Гектор, 32 года, коротко стрижен, располагается справа от Париса, черты лица суровые, губы плотно сжаты.
Приам, 68 лет, совершенно седой человек, налет тревоги пополам с ответственностью, восседает слева в неудобном деревянном кресле с высокой прямой спинкой, отсюда прямая гордая осанка, воистину царская.
Деифоб, 29 лет, мощная мускулатура в сочетании с заостренными скулами и бегающим взглядом, совершает массу необязательных движений.
Анхиз, 67 лет, сухой поджарый старик, выглядит намного старше Приама, смотрит то на царя, то на своего сына.
Эней, 25 лет, сын Анхиза, смотрит только на Париса, нервно покусывает губу, хотя ни малейшего проявления страха на этом лице не видно.

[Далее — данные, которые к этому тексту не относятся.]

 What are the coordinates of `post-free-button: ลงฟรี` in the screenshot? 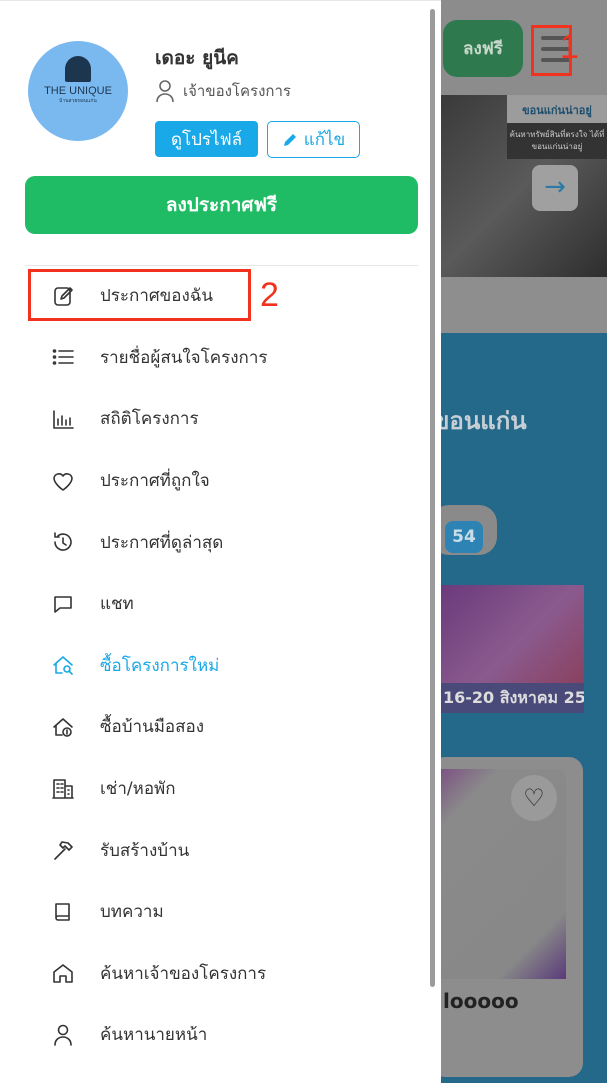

Антенор, 55 лет, полный полысевший мужчина с надменным выражением, сидит за спиной у Париса и гневно глядит в затылок.
Сарпедон и Главк, хетты, представители столицы железного царства Хеттусы в свободном городе Приама, возраст не назван, но Сарпедон очевидно моложе, почти мальчик, и при том главный в этой паре, из чего можно заключить, что Сарпедон — родственник могущественного и далекого царя Хеттусили.
Гелен, 33 года, прорицатель, единственный, кто не сидит, а стоит, с независимым видом прислонился к деревянной колонне за спиной Приама.
— Я ее не отдам! — повторяет Парис.
— Мальчик мой, не говори глупостей, — отечески-печально произносит Приам.
— Тут не о чем спорить! — говорит Антенор.
Приам поворачивается к нему:
— На самом деле я еще ничего не решил.
— Все знамения неблагоприятны, — сообщает Гелен безразличным тоном.
— Мы все должны рисковать золотом Трои, отец, из-за одной-единственной девчонки! — восклицает Деифоб.
— Я готов забрать ее и уйти ночью из города, — спокойно говорит Парис.
— Изгнание? — поражается Эней.
— Да я бы на нее и не взглянул, что в ней, а? Что в ней? Где в ее теле это… — и Деифоб плюет в пол.
Парис медленно встает с места и идет к выходу. Он покидает совет Приама. Шаг, еще шаг… Вдруг рука его вылетает из-за спины, он молниеносно разворачивается — на Деифоба нацелена стрела, и пальцы Париса держат натянутую тетиву.
— Кто повторит? — спрашивает он с вечной полуулыбкой.
(Елена бы оценила эту полуулыбку, жаль, любимая не видит его сейчас!)
Приам издает жалобный стон.
Парис опускает лук.
— Ну ладно… — подает голос юный Сарпедон. — Пришло время высказать наше мнение.
Все молчат.
— Если царь Приам, — говорит Сарпедон, — не захочет вернуть дикарям несправедливо отнятое, он приравняет себя к ним.
— А раз так, — заканчивает мысль Главк, — то хеттам нет никакого смысла помогать одним дикарям против других.
— Это нехорошо сказано, — увесисто роняет Гектор.